As I face the medical road ahead of me, I am well aware of the privileges I have going in to treatment:
- I have the open doors that come from my socioeconomic status: access to great care and the means to pay for it.
- I have a job I can keep through this treatment, and don’t have to choose between care and financial ruin.
- I have a home where I feel safe and am supported by my family.
- We have a larger community and support network that will help us.
- I am not likely to be discriminated against during my treatment, or face language barriers.
But I have a second set of assets too:
- I have the literacy skills to make sense of a new glossary of medical terms, read technical articles, and communicate my needs with my support network.

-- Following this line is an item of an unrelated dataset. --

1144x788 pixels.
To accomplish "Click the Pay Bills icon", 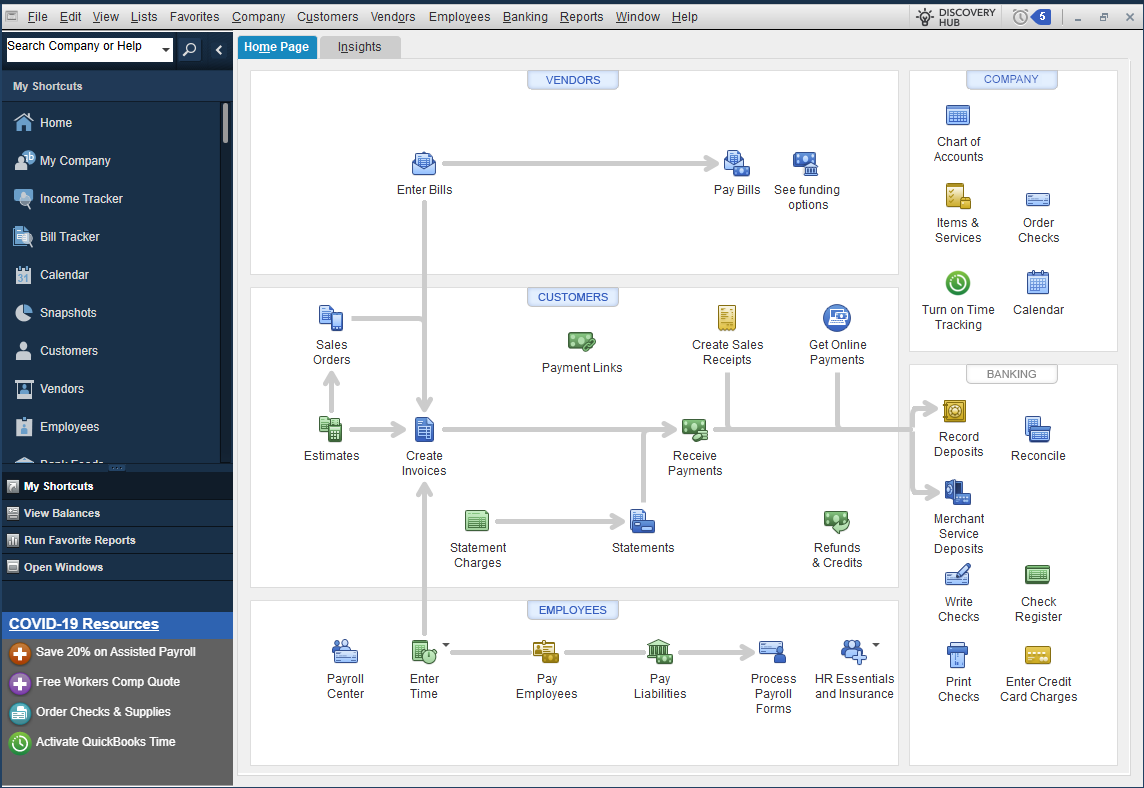I will tap(736, 164).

- I have the science background to understand protocols based on clinical trials and data collection. I have enough biology to build a general understanding of what’s happening in my body, enough chemistry to have a sense of what these medications do, and enough physics to understand some of the testing I’ve been through. (Speaking of, thank you to the physicists and engineers behind MRI, which may have saved my life.)
- I have the mathematical background to understand the results I’m given and reason quantitatively through the decisions I’ll need to make.
That second set of assets comes from my education. Which begs the question, what should we do, as teachers, to equip our students with these skills? Assets that can never be taken away from them? Let me be perfectly clear: I am not suggesting we replace half of the tedious, textbook cell phone cost and rate word problems with scary cancer cost and rate word problems. For the love of Pete, that’s NOT what I’m saying. What I’m saying—asking really—is what are we doing to develop the kind of numeracy and quantitative reasoning our students can use in novel, complex, vital, contextualized decisions?
Could we start by remembering that’s one of our goals?
I’ll be getting a big round of pathology results back next Thursday. I have a lot to be scared of, but at least I am confident I will understand the results. I know my family and I will be able to talk through the options with my doctors, listen carefully to their counsel, and make the best decisions we can for me, at my age, with my history, in my context.
I want our students to have the same comfort and confidence when it’s their turn to make medical decisions.